[Written task] Can you write out the records from the line containing "coordinates (537, 392)." through the line containing "coordinates (626, 1353)." again, changing "Describe" to "Identify" and keeping everything else the same?

(Element and text position data)
=-=-=

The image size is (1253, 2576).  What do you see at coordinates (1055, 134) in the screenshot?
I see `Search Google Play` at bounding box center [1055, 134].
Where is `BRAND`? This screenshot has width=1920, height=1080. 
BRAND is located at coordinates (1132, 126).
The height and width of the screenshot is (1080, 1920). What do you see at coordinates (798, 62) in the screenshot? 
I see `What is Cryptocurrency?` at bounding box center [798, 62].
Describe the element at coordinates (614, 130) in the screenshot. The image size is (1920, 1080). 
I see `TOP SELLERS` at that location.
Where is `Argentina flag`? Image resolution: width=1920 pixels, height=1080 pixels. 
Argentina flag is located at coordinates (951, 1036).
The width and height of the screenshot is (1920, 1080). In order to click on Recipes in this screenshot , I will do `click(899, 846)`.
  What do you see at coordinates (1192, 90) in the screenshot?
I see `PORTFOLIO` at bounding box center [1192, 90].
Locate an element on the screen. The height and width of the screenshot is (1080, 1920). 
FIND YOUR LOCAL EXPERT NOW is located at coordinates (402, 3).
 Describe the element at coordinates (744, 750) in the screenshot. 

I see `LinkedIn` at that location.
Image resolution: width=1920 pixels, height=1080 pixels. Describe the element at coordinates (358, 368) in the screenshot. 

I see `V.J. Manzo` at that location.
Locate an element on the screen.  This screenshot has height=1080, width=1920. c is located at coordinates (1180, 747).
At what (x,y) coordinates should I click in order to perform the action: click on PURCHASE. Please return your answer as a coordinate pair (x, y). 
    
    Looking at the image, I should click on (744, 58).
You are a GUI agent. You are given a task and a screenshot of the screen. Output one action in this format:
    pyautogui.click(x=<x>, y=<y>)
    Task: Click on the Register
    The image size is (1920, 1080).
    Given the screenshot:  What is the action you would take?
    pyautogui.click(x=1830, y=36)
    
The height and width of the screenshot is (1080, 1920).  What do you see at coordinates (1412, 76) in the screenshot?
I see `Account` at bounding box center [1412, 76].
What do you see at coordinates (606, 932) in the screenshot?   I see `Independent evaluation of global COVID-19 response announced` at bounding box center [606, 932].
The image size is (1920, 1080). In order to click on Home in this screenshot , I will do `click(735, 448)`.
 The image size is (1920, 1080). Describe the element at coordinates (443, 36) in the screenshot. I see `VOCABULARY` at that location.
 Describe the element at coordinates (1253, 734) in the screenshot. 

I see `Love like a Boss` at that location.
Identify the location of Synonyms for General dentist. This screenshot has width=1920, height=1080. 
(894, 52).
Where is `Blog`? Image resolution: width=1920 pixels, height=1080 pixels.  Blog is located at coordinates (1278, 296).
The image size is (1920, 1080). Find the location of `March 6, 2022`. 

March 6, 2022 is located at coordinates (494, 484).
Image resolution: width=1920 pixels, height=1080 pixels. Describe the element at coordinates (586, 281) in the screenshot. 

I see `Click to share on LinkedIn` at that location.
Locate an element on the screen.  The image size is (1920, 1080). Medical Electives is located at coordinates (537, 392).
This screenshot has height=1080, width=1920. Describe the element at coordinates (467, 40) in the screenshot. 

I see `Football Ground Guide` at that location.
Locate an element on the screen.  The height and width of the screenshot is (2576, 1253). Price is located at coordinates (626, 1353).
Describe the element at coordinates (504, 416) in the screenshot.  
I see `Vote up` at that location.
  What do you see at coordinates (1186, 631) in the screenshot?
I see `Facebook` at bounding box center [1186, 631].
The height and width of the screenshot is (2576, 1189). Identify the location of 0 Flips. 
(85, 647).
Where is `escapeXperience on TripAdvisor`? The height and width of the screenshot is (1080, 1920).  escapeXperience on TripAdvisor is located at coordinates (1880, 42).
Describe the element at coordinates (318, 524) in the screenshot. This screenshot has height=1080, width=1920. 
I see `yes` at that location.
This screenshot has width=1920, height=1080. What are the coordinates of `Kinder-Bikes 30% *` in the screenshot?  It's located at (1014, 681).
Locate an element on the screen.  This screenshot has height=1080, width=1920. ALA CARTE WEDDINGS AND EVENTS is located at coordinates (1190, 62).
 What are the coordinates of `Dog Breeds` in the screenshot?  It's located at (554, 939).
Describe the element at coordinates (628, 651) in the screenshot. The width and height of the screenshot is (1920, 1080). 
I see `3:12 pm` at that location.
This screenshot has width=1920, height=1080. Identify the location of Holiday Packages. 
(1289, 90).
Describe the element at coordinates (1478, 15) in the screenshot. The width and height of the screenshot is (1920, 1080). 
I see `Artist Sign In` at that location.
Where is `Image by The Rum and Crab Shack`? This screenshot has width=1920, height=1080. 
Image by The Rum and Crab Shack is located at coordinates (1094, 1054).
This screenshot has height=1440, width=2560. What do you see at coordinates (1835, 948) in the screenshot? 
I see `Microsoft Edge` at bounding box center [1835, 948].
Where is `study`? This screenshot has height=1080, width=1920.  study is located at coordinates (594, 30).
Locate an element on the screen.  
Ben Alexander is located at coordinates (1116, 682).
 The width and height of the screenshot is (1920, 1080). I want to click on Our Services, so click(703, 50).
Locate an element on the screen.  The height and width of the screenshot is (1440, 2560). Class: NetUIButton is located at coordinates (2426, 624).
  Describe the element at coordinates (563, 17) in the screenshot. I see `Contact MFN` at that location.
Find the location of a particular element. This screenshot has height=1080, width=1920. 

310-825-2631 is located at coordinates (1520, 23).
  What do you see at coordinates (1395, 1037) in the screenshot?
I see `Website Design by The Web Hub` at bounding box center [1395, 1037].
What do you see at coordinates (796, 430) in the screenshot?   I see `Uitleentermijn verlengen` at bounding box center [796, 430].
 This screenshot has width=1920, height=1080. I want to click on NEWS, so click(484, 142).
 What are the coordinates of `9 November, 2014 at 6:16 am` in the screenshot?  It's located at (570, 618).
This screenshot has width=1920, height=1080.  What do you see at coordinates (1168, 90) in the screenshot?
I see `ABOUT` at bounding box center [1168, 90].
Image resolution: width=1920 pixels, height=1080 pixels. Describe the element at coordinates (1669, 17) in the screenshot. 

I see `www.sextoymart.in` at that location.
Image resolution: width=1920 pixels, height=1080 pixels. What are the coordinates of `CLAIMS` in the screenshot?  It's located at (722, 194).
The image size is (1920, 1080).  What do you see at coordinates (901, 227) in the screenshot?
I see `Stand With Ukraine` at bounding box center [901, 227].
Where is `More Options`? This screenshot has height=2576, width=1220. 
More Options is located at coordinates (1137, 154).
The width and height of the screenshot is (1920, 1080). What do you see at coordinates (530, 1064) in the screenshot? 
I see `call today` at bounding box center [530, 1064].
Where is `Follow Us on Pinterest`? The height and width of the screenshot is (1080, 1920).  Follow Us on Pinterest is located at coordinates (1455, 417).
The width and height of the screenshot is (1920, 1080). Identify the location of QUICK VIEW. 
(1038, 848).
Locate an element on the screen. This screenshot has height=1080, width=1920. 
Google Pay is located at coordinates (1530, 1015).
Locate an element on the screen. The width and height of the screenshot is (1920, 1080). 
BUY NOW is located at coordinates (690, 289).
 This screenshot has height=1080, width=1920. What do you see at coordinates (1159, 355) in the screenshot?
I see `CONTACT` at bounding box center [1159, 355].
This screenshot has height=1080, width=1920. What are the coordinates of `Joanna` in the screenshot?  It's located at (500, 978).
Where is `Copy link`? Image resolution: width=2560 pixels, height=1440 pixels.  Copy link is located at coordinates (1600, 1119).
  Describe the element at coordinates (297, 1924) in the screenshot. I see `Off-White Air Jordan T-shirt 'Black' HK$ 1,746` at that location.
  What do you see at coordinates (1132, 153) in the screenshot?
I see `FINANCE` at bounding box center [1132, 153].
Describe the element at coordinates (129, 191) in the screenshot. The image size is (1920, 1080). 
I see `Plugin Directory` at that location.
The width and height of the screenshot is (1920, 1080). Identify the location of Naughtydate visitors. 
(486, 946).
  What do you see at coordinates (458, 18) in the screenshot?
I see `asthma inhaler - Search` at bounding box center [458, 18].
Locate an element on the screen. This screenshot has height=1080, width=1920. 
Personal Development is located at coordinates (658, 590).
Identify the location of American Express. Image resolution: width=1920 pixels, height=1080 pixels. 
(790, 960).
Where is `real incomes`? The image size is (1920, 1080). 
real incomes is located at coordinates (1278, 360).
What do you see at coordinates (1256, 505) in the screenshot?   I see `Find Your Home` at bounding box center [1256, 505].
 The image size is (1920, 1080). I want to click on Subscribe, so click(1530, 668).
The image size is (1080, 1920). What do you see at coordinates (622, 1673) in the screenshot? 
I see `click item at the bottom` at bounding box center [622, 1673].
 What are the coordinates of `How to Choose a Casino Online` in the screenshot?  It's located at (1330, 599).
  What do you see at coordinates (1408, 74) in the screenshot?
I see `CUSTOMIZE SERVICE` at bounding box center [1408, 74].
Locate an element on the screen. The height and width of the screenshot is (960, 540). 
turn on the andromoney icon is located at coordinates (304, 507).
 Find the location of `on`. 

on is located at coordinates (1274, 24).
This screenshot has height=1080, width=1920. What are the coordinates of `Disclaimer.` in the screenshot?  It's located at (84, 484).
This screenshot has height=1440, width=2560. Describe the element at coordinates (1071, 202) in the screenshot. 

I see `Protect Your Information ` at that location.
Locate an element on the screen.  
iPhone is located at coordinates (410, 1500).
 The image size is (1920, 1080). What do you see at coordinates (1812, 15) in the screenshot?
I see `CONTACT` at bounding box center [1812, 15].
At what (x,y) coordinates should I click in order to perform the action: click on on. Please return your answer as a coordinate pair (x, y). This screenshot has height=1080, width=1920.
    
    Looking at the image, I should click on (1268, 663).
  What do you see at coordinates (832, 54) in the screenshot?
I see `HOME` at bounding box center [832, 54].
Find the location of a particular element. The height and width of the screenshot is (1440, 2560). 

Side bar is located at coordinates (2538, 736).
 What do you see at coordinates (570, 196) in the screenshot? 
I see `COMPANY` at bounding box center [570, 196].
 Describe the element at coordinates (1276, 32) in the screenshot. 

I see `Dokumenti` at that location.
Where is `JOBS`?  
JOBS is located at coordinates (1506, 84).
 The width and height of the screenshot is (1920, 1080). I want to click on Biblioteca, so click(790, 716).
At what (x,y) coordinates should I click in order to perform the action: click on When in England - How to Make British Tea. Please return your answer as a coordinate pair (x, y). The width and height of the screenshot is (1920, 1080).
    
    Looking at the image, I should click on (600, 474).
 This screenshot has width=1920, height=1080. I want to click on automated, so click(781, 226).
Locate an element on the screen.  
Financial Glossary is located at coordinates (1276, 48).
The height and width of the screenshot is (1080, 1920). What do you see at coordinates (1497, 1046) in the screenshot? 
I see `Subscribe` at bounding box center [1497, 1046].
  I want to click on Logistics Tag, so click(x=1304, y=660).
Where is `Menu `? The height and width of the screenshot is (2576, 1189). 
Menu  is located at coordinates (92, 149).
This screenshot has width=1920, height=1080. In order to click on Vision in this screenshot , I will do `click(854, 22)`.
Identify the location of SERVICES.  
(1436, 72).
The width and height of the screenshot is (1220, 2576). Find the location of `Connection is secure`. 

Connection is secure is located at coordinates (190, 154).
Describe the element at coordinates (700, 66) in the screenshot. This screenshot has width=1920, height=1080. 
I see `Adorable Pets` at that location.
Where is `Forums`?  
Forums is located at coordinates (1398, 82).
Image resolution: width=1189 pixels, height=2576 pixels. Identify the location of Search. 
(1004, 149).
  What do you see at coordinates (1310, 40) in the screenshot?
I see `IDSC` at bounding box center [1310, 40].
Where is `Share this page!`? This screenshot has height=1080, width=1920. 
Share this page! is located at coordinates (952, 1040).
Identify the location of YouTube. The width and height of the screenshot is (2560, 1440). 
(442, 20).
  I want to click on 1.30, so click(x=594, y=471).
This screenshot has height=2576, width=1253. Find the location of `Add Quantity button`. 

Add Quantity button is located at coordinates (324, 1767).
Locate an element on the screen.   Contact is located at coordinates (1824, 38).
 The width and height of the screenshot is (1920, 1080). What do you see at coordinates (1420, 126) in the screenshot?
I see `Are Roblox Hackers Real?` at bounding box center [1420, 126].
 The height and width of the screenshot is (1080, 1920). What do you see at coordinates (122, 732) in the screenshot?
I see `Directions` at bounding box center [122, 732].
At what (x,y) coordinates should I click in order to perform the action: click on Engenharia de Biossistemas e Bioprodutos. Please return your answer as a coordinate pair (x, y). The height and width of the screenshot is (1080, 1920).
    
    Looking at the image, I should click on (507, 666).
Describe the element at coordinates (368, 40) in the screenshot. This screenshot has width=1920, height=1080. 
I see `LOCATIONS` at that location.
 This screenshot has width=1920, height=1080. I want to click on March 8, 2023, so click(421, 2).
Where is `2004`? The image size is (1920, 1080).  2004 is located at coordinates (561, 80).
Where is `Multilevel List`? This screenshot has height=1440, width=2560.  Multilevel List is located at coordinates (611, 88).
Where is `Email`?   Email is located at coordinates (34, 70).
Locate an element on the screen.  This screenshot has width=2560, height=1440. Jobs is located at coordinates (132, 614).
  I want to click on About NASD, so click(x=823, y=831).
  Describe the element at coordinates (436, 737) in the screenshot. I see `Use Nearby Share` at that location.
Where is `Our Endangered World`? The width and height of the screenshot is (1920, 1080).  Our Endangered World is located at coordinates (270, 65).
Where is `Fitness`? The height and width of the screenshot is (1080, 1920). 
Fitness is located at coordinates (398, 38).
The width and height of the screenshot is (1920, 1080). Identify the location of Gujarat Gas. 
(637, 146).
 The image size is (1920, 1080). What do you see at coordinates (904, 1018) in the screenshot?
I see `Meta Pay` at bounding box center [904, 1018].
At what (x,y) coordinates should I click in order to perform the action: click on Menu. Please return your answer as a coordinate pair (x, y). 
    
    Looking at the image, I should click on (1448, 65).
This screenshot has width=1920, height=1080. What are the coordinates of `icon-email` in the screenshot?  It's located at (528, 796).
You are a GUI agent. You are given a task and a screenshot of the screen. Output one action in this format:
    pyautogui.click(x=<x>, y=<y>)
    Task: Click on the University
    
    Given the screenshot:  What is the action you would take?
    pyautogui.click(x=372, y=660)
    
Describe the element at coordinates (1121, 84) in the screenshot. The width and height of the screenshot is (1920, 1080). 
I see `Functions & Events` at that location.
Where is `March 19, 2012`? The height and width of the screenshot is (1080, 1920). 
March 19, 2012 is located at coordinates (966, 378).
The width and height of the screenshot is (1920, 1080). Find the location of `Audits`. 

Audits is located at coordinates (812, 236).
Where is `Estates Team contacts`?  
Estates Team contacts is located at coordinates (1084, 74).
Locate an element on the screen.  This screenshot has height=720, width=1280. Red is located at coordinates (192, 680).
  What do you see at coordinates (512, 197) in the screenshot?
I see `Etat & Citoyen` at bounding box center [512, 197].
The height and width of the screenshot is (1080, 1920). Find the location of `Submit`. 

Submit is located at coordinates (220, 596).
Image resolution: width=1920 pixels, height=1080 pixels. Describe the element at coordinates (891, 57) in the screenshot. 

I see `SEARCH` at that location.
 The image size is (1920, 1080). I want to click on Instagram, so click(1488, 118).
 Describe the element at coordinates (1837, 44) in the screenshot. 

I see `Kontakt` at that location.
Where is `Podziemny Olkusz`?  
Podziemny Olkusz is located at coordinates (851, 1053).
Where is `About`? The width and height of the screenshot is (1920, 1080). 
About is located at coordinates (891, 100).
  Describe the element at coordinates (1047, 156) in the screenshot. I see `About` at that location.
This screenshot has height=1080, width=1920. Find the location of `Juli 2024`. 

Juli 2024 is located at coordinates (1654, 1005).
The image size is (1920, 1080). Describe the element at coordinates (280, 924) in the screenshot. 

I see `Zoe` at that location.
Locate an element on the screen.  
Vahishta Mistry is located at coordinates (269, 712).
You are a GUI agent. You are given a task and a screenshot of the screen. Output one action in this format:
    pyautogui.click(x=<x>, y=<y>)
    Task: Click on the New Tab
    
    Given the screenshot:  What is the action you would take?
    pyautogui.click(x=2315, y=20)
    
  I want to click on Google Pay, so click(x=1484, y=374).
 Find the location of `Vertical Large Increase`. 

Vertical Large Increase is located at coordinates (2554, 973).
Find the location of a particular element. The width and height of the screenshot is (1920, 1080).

=-=-=

[Expected output]
Locate an element on the screen.  The image size is (1920, 1080). Medical Electives is located at coordinates (537, 392).
This screenshot has height=1080, width=1920. Identify the element at coordinates (467, 40) in the screenshot. 

I see `Football Ground Guide` at that location.
Locate an element on the screen.  The height and width of the screenshot is (2576, 1253). Price is located at coordinates (626, 1353).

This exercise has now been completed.